_YOUR ASSIGNMENT:_ Reproduce the data shown below exactly.

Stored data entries
━━━━━━━━━━━━━━━━━━━━━━━━━━━━━━

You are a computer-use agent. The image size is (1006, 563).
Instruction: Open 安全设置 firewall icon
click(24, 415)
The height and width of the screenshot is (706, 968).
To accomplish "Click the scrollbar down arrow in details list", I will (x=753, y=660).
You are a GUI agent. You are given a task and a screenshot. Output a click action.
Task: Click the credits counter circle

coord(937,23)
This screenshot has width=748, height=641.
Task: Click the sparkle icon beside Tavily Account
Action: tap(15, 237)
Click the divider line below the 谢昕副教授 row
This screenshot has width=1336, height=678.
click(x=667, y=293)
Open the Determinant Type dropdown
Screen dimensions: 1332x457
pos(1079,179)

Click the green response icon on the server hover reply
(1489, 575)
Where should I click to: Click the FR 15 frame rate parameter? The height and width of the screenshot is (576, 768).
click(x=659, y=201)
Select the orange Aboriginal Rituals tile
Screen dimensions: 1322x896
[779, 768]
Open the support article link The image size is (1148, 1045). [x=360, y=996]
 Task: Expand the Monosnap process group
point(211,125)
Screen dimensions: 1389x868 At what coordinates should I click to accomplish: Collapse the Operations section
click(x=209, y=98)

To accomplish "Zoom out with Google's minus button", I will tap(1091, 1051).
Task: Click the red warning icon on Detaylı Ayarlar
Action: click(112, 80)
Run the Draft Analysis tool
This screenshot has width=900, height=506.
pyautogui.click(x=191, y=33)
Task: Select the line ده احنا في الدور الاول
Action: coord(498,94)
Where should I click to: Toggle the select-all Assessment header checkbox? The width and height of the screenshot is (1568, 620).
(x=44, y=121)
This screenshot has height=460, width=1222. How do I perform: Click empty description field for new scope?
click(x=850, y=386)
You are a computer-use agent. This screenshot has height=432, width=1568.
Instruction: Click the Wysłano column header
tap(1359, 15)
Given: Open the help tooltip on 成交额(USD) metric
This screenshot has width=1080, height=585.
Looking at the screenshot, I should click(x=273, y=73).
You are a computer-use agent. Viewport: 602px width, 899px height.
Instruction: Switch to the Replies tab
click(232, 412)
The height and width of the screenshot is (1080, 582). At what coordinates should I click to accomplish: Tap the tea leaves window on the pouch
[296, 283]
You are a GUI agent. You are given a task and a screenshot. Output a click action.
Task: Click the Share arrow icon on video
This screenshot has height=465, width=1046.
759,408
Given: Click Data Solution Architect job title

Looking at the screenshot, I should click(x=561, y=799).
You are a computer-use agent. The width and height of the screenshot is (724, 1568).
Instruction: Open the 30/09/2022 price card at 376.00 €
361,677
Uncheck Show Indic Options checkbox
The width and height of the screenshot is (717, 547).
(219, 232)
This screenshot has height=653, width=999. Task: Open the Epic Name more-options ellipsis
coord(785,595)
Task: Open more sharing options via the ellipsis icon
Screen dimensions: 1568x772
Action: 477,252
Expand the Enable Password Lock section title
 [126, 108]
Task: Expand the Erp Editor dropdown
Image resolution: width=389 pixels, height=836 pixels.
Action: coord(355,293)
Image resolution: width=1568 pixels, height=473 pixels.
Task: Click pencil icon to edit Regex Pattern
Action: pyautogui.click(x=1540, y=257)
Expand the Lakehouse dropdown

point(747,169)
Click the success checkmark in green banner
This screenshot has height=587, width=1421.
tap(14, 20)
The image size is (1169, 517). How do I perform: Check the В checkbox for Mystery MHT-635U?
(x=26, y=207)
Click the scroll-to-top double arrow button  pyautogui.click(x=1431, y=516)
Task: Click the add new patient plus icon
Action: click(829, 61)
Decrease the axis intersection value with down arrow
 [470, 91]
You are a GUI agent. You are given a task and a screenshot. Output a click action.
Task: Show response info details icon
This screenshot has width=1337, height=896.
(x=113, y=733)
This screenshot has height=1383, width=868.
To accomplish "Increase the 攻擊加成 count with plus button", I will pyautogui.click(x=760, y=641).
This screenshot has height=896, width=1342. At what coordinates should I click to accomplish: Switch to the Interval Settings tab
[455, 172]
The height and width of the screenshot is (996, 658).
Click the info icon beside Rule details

━━━━━━━━━━━━━━━━━━━━━━━━━━━━━━

_WRITTEN ANSWER:_
You are a computer-use agent. The image size is (1006, 563).
Instruction: Open 安全设置 firewall icon
click(24, 415)
The height and width of the screenshot is (706, 968).
To accomplish "Click the scrollbar down arrow in details list", I will (x=753, y=660).
You are a GUI agent. You are given a task and a screenshot. Output a click action.
Task: Click the credits counter circle

coord(937,23)
This screenshot has width=748, height=641.
Task: Click the sparkle icon beside Tavily Account
Action: tap(15, 237)
Click the divider line below the 谢昕副教授 row
This screenshot has width=1336, height=678.
click(x=667, y=293)
Open the Determinant Type dropdown
Screen dimensions: 1332x457
pos(1079,179)

Click the green response icon on the server hover reply
(1489, 575)
Where should I click to: Click the FR 15 frame rate parameter? The height and width of the screenshot is (576, 768).
click(x=659, y=201)
Select the orange Aboriginal Rituals tile
Screen dimensions: 1322x896
[779, 768]
Open the support article link The image size is (1148, 1045). [x=360, y=996]
 Task: Expand the Monosnap process group
point(211,125)
Screen dimensions: 1389x868 At what coordinates should I click to accomplish: Collapse the Operations section
click(x=209, y=98)

To accomplish "Zoom out with Google's minus button", I will tap(1091, 1051).
Task: Click the red warning icon on Detaylı Ayarlar
Action: click(112, 80)
Run the Draft Analysis tool
This screenshot has width=900, height=506.
pyautogui.click(x=191, y=33)
Task: Select the line ده احنا في الدور الاول
Action: coord(498,94)
Where should I click to: Toggle the select-all Assessment header checkbox? The width and height of the screenshot is (1568, 620).
(x=44, y=121)
This screenshot has height=460, width=1222. How do I perform: Click empty description field for new scope?
click(x=850, y=386)
You are a computer-use agent. This screenshot has height=432, width=1568.
Instruction: Click the Wysłano column header
tap(1359, 15)
Given: Open the help tooltip on 成交额(USD) metric
This screenshot has width=1080, height=585.
Looking at the screenshot, I should click(x=273, y=73).
You are a computer-use agent. Viewport: 602px width, 899px height.
Instruction: Switch to the Replies tab
click(232, 412)
The height and width of the screenshot is (1080, 582). At what coordinates should I click to accomplish: Tap the tea leaves window on the pouch
[296, 283]
You are a GUI agent. You are given a task and a screenshot. Output a click action.
Task: Click the Share arrow icon on video
This screenshot has height=465, width=1046.
759,408
Given: Click Data Solution Architect job title

Looking at the screenshot, I should click(x=561, y=799).
You are a computer-use agent. The width and height of the screenshot is (724, 1568).
Instruction: Open the 30/09/2022 price card at 376.00 €
361,677
Uncheck Show Indic Options checkbox
The width and height of the screenshot is (717, 547).
(219, 232)
This screenshot has height=653, width=999. Task: Open the Epic Name more-options ellipsis
coord(785,595)
Task: Open more sharing options via the ellipsis icon
Screen dimensions: 1568x772
Action: 477,252
Expand the Enable Password Lock section title
 [126, 108]
Task: Expand the Erp Editor dropdown
Image resolution: width=389 pixels, height=836 pixels.
Action: coord(355,293)
Image resolution: width=1568 pixels, height=473 pixels.
Task: Click pencil icon to edit Regex Pattern
Action: pyautogui.click(x=1540, y=257)
Expand the Lakehouse dropdown

point(747,169)
Click the success checkmark in green banner
This screenshot has height=587, width=1421.
tap(14, 20)
The image size is (1169, 517). How do I perform: Check the В checkbox for Mystery MHT-635U?
(x=26, y=207)
Click the scroll-to-top double arrow button  pyautogui.click(x=1431, y=516)
Task: Click the add new patient plus icon
Action: click(829, 61)
Decrease the axis intersection value with down arrow
 [470, 91]
You are a GUI agent. You are given a task and a screenshot. Output a click action.
Task: Show response info details icon
This screenshot has width=1337, height=896.
(x=113, y=733)
This screenshot has height=1383, width=868.
To accomplish "Increase the 攻擊加成 count with plus button", I will pyautogui.click(x=760, y=641).
This screenshot has height=896, width=1342. At what coordinates should I click to accomplish: Switch to the Interval Settings tab
[455, 172]
The height and width of the screenshot is (996, 658).
Click the info icon beside Rule details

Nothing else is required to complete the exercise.